Obviously, I was disgusted as hell about this whole situation. I was disgusted that he was messing around with a literal child when we have a daughter of our own and no I’m no longer allowing him around her, even if he comes back around he will NOT be allowed around Mia. His mother has been trying to reason but the whole thing is just disgusting and makes me see cam in a different light.

I’m also super confused on why Sky stayed with him, I really do believe she enjoyed the trill of getting spoiled and being a mistress because everything about her just gave me bad vibes and I really didn’t like her. When I dm’ed her after finding out about the affair she was just super rude so I personally think her and cam were made for each other.

Also last update I talked about me going on dating apps. I’ve been going on dates with this new guy and so far so good.

This was a lot to write so if there are any errors in here I sincerely apologize. I also always appreciate all the advice you guys have been giving me ❤️.

Relevant / Top Comments

Downvoted Commenter: So your child's life just got flipped upside down and your prioritizing dating? Maybe focus on stabilizing your kids life and focusing on her for a bit instead of diving into another relationship.

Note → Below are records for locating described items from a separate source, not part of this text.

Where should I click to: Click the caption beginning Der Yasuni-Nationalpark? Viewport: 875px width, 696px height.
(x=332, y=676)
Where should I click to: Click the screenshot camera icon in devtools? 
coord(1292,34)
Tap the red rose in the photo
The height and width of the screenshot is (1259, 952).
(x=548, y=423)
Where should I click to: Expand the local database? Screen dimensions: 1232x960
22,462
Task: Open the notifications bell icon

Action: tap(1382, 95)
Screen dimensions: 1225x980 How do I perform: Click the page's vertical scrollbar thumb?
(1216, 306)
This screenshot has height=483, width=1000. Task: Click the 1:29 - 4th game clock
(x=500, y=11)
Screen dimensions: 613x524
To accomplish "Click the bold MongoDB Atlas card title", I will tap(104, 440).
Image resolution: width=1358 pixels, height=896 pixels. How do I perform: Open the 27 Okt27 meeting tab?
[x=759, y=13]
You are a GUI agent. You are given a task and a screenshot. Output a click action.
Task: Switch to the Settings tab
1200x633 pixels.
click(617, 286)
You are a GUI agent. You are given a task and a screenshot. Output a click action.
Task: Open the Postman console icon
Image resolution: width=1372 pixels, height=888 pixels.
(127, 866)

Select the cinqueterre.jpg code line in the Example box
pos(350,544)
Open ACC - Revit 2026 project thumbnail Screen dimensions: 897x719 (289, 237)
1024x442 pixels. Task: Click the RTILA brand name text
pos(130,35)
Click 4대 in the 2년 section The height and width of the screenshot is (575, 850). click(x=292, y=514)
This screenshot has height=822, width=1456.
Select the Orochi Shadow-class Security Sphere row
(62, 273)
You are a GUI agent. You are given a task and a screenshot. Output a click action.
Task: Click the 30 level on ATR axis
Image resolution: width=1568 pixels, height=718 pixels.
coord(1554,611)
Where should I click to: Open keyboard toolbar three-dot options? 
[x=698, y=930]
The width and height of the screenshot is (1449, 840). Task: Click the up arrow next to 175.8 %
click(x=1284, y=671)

OOP: I don’t get what’s wrong with me starting dating? She’s only 4 and she was with me mostly anyway. I’ve also been focusing on her the most this past year, what’s wrong with me doing something for me?

Commenter 1: Jesus. I don’t even know what to say. That’s not just gross, it’s criminal. Cam needs serious help, and you’re 1000% right to keep him away from Mia

OOP: Yeah I wanted to throw up reading the text. I was with him for long and it’s like he was a whole different person and I didn’t know.

Commenter 2: Sky stayed with Cam because he groomed her into staying and dealing with the abuse. That’s what groomers do they isolate their victims and get them to do things like cut off their parents. If you have not done anything legally to back up the things that you were saying, I really want to encourage you to do that while he is out of the picture. Get a lawyer and report his underage relationship to the police. It will help you get full custody.

Commenter 3: You’re right to be disgusted. The way Cam manipulated her, isolated her, and then pulled that “baby trap” mess is disturbing. It’s scary how many people enable behavior like that. You’re doing the right thing keeping him away from Mia. Some bridges need to stay burned.